Responda às perguntas seguintes com base no excerto sobre os subúrbios da Praia.
1. Que jornais são mencionados no início do excerto?
2. Que zona era circundada pelos aglomerados de gente pobre e remediada?
3. Que denominação recebiam esses aglomerados de casas e casebres, mesmo quando situados num nível mais elevado que a cidade alta?

» Excerto do documento
◆ ◆ ◆

Quantas agitação cidadã e coragem
cívica aquelas trazidas pelos jornais A Voz de Cabo Verde e O
Progresso de Cabo Verde! Como se tornaram e ficaram patentes as
muitas capacidades intelectuais enterradas nessas nossas ilhas pobres e
exíguas!
Já existiam os subúrbios, isto é,
os amontoados de aldeolas e de outros aglomerados peri- e rurbanos
povoados de gente pobre e remediada que, de forma mais próxima ou de
modo mais distante, circundavam o plateau. Os subúrbios
situavam-se, assim, e por definição, quase todos nos arrabaldes
circundantes da cidade alta da Praia.
Mesmo quando localizados em achadas
e achadinhas localizadas a um nível topográfico mais elevado que a
cidade alta da Praia (como acontecia e ainda acontece nos casos dos
planaltos da Achada Grande ou da Achada Eugénio Lima), esses aglomerados
de casas e casebres eram denominados na mesma como Baxu-Praia,
abaixo da praia, aliás, em perfeita conformidade com o étimo (sub-urbe)

◆ ◆ ◆

» Conteúdo dos dados
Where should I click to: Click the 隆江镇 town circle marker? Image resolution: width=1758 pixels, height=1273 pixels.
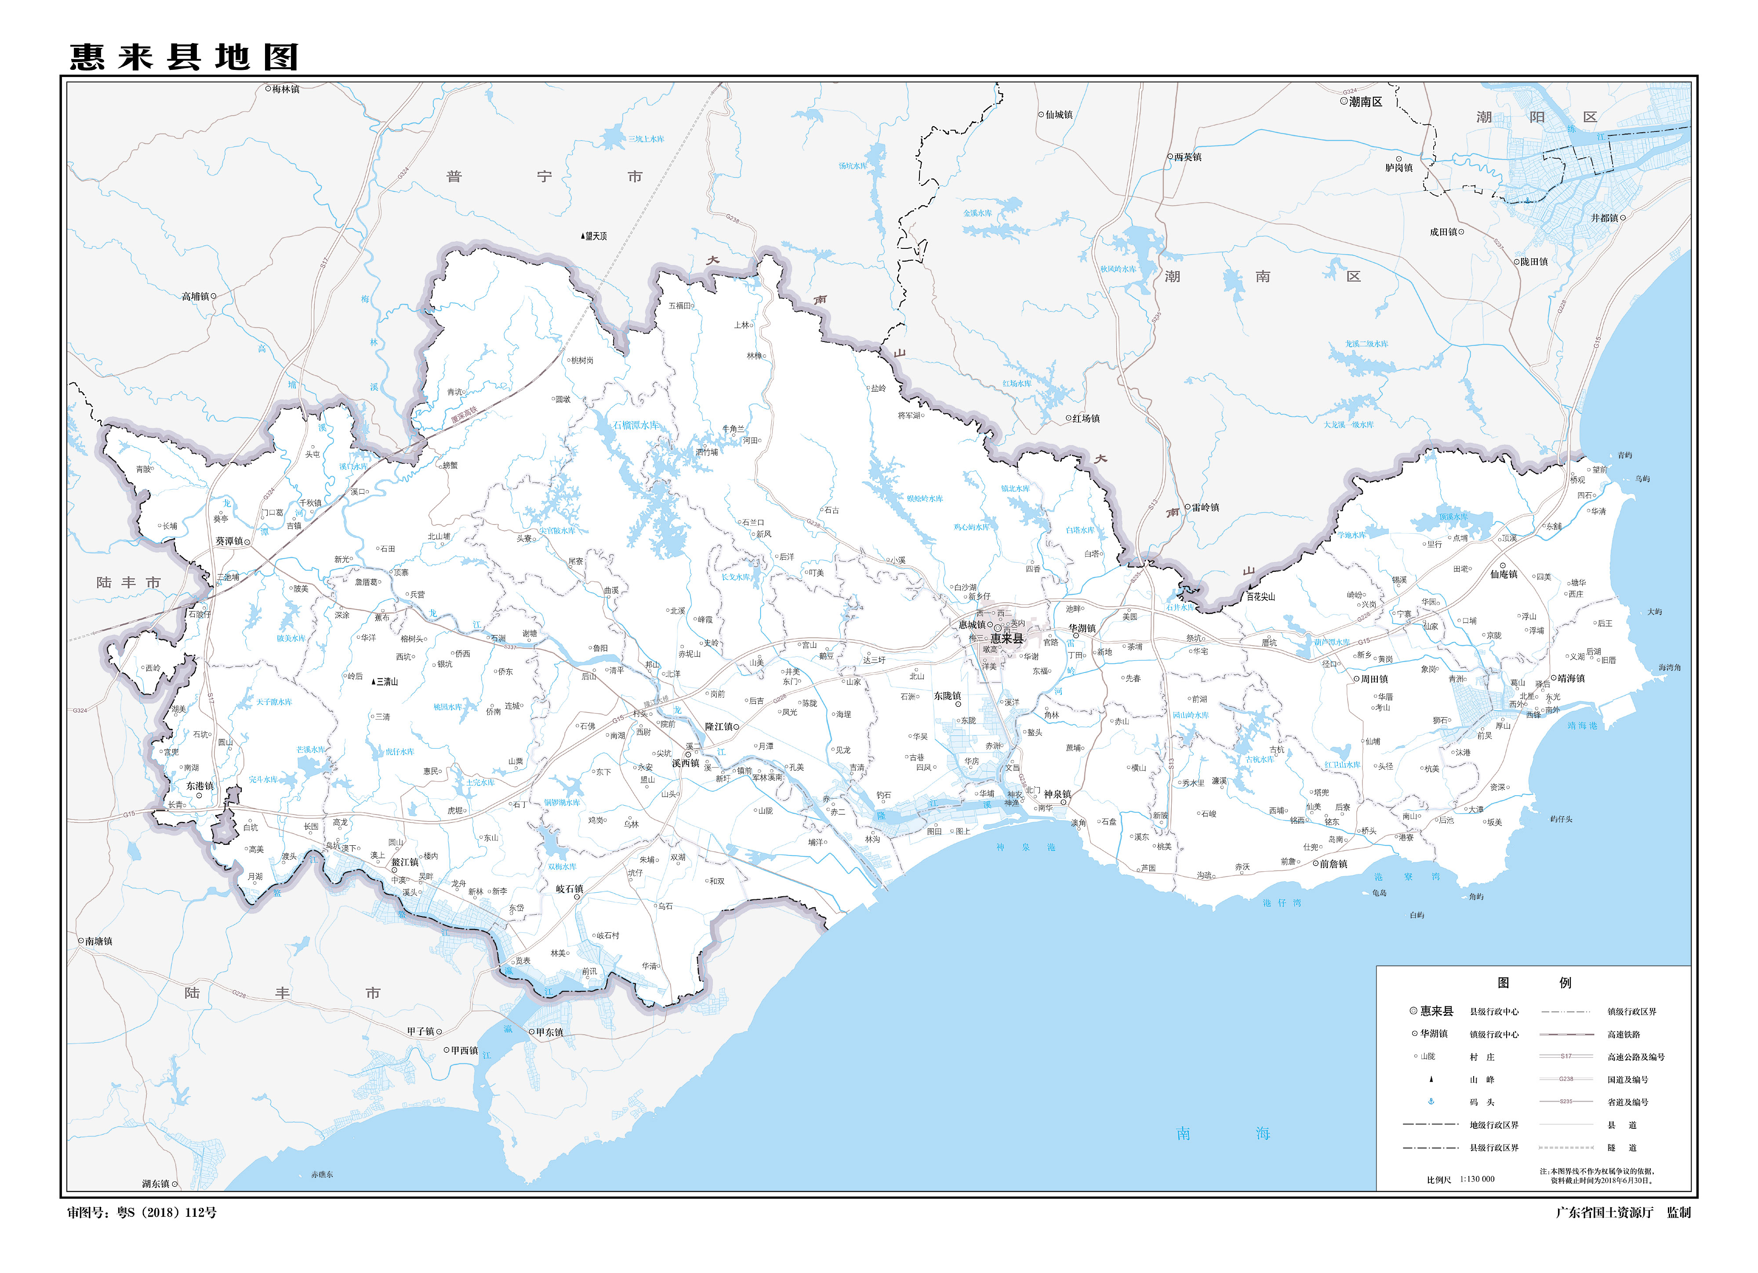[736, 726]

◆ ◆ ◆

» Resultado final
1. A Voz de Cabo Verde e O Progresso de Cabo Verde.
2. O plateau.
3. Baxu-Praia.